Dataset entries
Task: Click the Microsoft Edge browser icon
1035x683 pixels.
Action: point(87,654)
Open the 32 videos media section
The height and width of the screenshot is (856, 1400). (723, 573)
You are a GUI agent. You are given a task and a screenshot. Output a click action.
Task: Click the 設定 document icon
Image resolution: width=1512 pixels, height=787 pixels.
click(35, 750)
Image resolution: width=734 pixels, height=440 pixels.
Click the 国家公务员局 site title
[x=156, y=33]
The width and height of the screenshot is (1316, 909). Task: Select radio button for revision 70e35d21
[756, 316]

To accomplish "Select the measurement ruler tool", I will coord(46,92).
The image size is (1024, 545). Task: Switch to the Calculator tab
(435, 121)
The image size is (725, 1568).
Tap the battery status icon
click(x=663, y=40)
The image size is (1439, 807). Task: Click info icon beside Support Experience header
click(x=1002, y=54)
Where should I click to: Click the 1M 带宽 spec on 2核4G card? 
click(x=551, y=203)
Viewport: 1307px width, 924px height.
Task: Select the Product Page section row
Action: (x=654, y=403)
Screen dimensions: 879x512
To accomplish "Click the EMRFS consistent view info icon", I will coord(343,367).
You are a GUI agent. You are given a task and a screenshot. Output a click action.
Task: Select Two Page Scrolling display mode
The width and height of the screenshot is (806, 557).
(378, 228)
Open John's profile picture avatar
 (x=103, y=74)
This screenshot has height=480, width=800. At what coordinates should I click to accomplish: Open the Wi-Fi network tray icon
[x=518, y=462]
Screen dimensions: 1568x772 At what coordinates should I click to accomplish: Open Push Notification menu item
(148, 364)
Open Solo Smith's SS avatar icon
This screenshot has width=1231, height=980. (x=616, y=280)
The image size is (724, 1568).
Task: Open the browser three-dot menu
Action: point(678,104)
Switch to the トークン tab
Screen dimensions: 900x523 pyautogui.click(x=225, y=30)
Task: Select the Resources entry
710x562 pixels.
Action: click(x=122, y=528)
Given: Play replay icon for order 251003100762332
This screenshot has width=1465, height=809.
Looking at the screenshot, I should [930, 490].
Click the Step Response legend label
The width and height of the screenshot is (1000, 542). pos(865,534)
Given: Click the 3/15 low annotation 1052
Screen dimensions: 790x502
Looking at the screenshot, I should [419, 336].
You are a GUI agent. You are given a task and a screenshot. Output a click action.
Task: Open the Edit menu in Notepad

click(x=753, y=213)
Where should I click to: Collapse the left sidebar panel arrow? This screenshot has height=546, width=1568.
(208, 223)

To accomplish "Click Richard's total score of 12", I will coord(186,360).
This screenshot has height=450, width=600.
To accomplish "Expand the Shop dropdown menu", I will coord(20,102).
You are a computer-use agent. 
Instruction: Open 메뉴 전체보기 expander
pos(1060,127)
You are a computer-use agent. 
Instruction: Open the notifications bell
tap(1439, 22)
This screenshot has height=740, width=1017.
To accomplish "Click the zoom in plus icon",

> [Work instructions] Every record above is to be copied out again exactly as written.

> [Solution for this exercise]
Task: Click the Microsoft Edge browser icon
1035x683 pixels.
Action: point(87,654)
Open the 32 videos media section
The height and width of the screenshot is (856, 1400). (723, 573)
You are a GUI agent. You are given a task and a screenshot. Output a click action.
Task: Click the 設定 document icon
Image resolution: width=1512 pixels, height=787 pixels.
click(35, 750)
Image resolution: width=734 pixels, height=440 pixels.
Click the 国家公务员局 site title
[x=156, y=33]
The width and height of the screenshot is (1316, 909). Task: Select radio button for revision 70e35d21
[756, 316]

To accomplish "Select the measurement ruler tool", I will coord(46,92).
The image size is (1024, 545). Task: Switch to the Calculator tab
(435, 121)
The image size is (725, 1568).
Tap the battery status icon
click(x=663, y=40)
The image size is (1439, 807). Task: Click info icon beside Support Experience header
click(x=1002, y=54)
Where should I click to: Click the 1M 带宽 spec on 2核4G card? 
click(x=551, y=203)
Viewport: 1307px width, 924px height.
Task: Select the Product Page section row
Action: (x=654, y=403)
Screen dimensions: 879x512
To accomplish "Click the EMRFS consistent view info icon", I will coord(343,367).
You are a GUI agent. You are given a task and a screenshot. Output a click action.
Task: Select Two Page Scrolling display mode
The width and height of the screenshot is (806, 557).
(378, 228)
Open John's profile picture avatar
 (x=103, y=74)
This screenshot has height=480, width=800. At what coordinates should I click to accomplish: Open the Wi-Fi network tray icon
[x=518, y=462]
Screen dimensions: 1568x772 At what coordinates should I click to accomplish: Open Push Notification menu item
(148, 364)
Open Solo Smith's SS avatar icon
This screenshot has width=1231, height=980. (x=616, y=280)
The image size is (724, 1568).
Task: Open the browser three-dot menu
Action: point(678,104)
Switch to the トークン tab
Screen dimensions: 900x523 pyautogui.click(x=225, y=30)
Task: Select the Resources entry
710x562 pixels.
Action: click(x=122, y=528)
Given: Play replay icon for order 251003100762332
This screenshot has width=1465, height=809.
Looking at the screenshot, I should [930, 490].
Click the Step Response legend label
The width and height of the screenshot is (1000, 542). pos(865,534)
Given: Click the 3/15 low annotation 1052
Screen dimensions: 790x502
Looking at the screenshot, I should [419, 336].
You are a GUI agent. You are given a task and a screenshot. Output a click action.
Task: Open the Edit menu in Notepad

click(x=753, y=213)
Where should I click to: Collapse the left sidebar panel arrow? This screenshot has height=546, width=1568.
(208, 223)

To accomplish "Click Richard's total score of 12", I will coord(186,360).
This screenshot has height=450, width=600.
To accomplish "Expand the Shop dropdown menu", I will coord(20,102).
You are a computer-use agent. 
Instruction: Open 메뉴 전체보기 expander
pos(1060,127)
You are a computer-use agent. 
Instruction: Open the notifications bell
tap(1439, 22)
This screenshot has height=740, width=1017.
To accomplish "Click the zoom in plus icon",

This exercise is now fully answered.